TASK STATEMENT. Look at the entries below and restate word for word the lines from the first through the one that has "Click the Sonny Goodfellow name header".
(ENTRIES SUPPLIED)
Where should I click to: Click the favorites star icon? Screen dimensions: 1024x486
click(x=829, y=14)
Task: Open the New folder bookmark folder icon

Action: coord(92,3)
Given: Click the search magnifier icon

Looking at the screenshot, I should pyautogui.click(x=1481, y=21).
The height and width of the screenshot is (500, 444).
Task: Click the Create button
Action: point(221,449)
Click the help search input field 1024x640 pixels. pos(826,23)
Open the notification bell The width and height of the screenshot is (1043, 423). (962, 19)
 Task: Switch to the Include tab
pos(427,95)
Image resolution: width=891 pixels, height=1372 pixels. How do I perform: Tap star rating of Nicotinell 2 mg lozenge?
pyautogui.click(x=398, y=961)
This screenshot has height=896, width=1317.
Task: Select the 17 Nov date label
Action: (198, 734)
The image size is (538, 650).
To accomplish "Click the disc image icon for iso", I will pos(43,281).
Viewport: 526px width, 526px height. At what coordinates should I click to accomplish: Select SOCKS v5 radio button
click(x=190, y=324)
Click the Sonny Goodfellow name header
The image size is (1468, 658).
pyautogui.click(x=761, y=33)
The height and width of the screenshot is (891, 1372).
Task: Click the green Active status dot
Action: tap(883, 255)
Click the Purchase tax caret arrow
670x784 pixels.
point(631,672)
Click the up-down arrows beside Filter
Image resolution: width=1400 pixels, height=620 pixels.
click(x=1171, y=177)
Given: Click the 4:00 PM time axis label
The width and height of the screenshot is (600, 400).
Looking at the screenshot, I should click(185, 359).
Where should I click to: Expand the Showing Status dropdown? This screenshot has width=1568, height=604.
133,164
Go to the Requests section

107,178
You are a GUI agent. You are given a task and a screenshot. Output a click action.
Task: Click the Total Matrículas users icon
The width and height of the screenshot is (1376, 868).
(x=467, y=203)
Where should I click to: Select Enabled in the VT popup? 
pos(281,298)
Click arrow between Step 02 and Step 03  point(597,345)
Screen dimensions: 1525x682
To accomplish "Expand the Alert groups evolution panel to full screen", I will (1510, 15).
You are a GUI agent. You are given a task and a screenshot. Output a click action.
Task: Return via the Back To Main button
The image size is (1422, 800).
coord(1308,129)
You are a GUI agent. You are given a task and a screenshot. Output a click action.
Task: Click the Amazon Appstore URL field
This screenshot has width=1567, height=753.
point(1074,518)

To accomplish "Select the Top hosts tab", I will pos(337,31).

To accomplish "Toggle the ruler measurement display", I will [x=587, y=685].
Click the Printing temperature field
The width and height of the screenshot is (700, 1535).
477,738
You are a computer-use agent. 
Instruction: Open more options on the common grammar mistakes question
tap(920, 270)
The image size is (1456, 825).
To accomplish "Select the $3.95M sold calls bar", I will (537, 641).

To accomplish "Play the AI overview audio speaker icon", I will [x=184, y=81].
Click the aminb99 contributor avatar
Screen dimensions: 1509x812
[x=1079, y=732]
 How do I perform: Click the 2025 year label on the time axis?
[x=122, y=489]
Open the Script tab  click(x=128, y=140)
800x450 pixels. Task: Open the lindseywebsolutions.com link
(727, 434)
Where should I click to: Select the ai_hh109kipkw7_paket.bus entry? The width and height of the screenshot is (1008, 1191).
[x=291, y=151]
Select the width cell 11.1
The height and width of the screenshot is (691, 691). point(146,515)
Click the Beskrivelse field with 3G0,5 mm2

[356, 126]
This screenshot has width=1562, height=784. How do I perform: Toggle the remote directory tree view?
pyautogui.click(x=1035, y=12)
(End ENTRIES SUPPLIED)
FINISHED EXERCISE.
Where should I click to: Click the favorites star icon? Screen dimensions: 1024x486
click(x=829, y=14)
Task: Open the New folder bookmark folder icon

Action: coord(92,3)
Given: Click the search magnifier icon

Looking at the screenshot, I should pyautogui.click(x=1481, y=21).
The height and width of the screenshot is (500, 444).
Task: Click the Create button
Action: point(221,449)
Click the help search input field 1024x640 pixels. pos(826,23)
Open the notification bell The width and height of the screenshot is (1043, 423). (962, 19)
 Task: Switch to the Include tab
pos(427,95)
Image resolution: width=891 pixels, height=1372 pixels. How do I perform: Tap star rating of Nicotinell 2 mg lozenge?
pyautogui.click(x=398, y=961)
This screenshot has height=896, width=1317.
Task: Select the 17 Nov date label
Action: (198, 734)
The image size is (538, 650).
To accomplish "Click the disc image icon for iso", I will pos(43,281).
Viewport: 526px width, 526px height. At what coordinates should I click to accomplish: Select SOCKS v5 radio button
click(x=190, y=324)
Click the Sonny Goodfellow name header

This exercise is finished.